Within the aforementioned omnibus bill, $4.2 billion is appropriated for the Afghan Security Forces Fund. That’s correct. The U.S. is sending $4.2 billion to Afghanistan to continue its seemingly endless endeavor in the Middle East. In recent years, there have been serious concerns regarding U.S. foreign aid to Afghanistan. Furthermore, this news is shocking bearing in mind the release of the Afghanistan Papers, which lay out in detail how senior U.S. officials knowingly misled the public to make it seem as if reasonable progress was being made in the region. The report bluntly states that over the years they “failed to tell the truth about the war,” “making rosy pronouncements they knew to be false and hiding unmistakable evidence the war had become unwinnable.” Critical statements from Ret. U.S. Army Lt. Gen. Michael Flynn provoked the extensive investigation that uncovered what many feared to be true. This is not the first time the American public has been fed lies from its government, abetted by the mainstream media, in order to mask the true intent of the war on terror. What is the real reason the U.S. is still to this day in Afghanistan? No one can be sure, but remarkably, opium production has skyrocketed since the U.S. arrived. What is now the longest armed conflict in U.S. history, spanning almost 19 years, there is still no end in sight. How much money has to be spent, and how many lives have to be lost before it’s all said and done with? The U.S. military occupation in Afghanistan is the prime example of foreign policy interventionism gone terribly wrong.

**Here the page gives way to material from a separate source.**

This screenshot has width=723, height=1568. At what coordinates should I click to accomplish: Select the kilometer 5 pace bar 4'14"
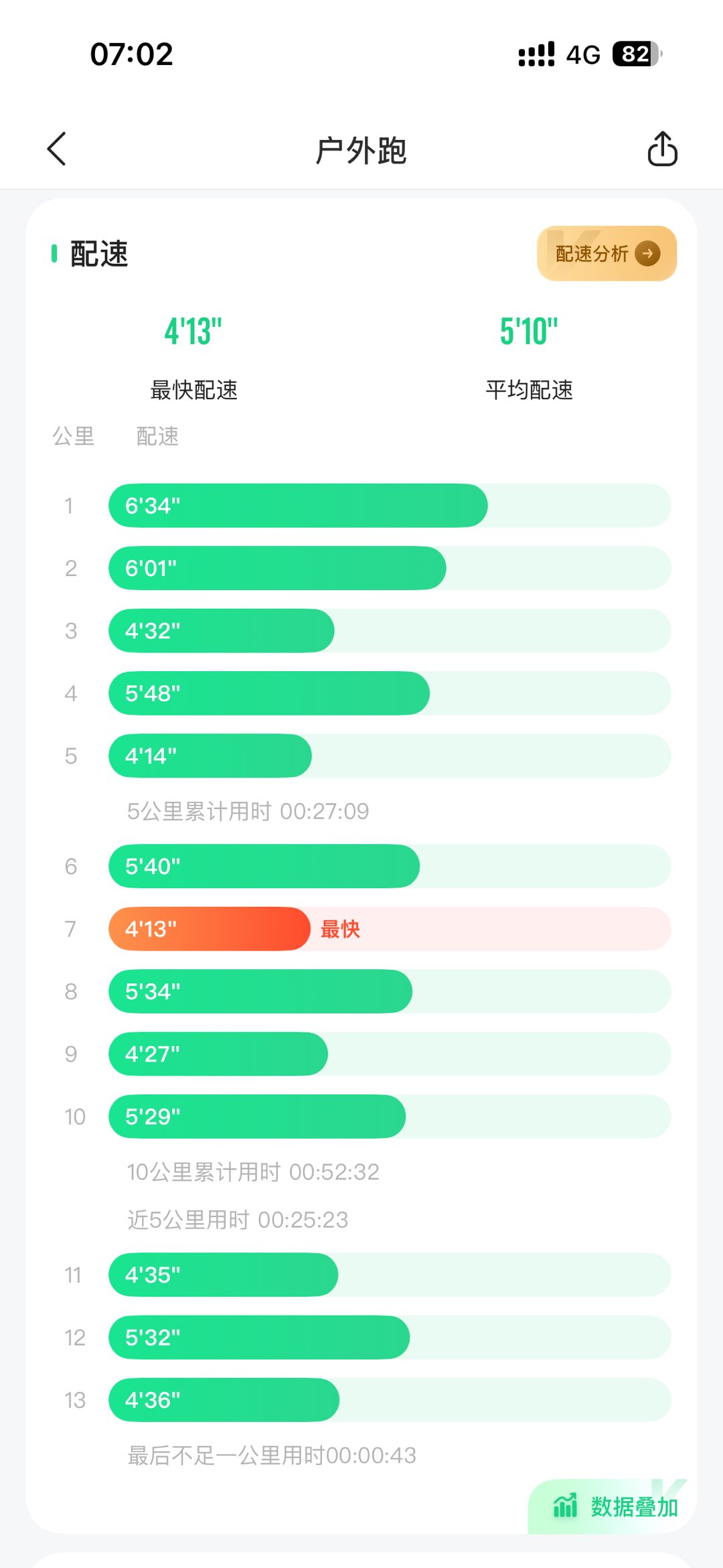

The American government should continue to stand strong with its allies and be an advocate of human rights, but they need to reevaluate the ways in which they do that. The U.S. needs to look at and approach international issues from a cost-benefit perspective. It’s time for a change in the establishment. There are valid questions to be asked about how, where, and why foreign aid is appropriated. These are questions of accountability. The status quo in the American government has gone on long enough, unimpeded, serving foreign interests with little benefit to the American public. The U.S. involvement in Ukraine and Afghanistan are just two instances at different scales that demonstrate this reality seen around the world. President Trump needs to critically assess foreign aid distribution, orient and repurpose the aid to specific points of interest that directly help the U.S.; imagine how much could be accomplished with respect to healthcare, education, and infrastructure if the U.S. started investing in itself more. Moreover, the U.S. would be better equipped to address more pertinent national security problems such as securing the border. President Trump would be addressing policy issues for the left, right, and everybody in between by confronting topics that are owned by his political opponents running for the Democratic nomination. If Trump wants to help solidify his chances at reelection, he should take a firmer stance in his “America First” policy and start putting America first.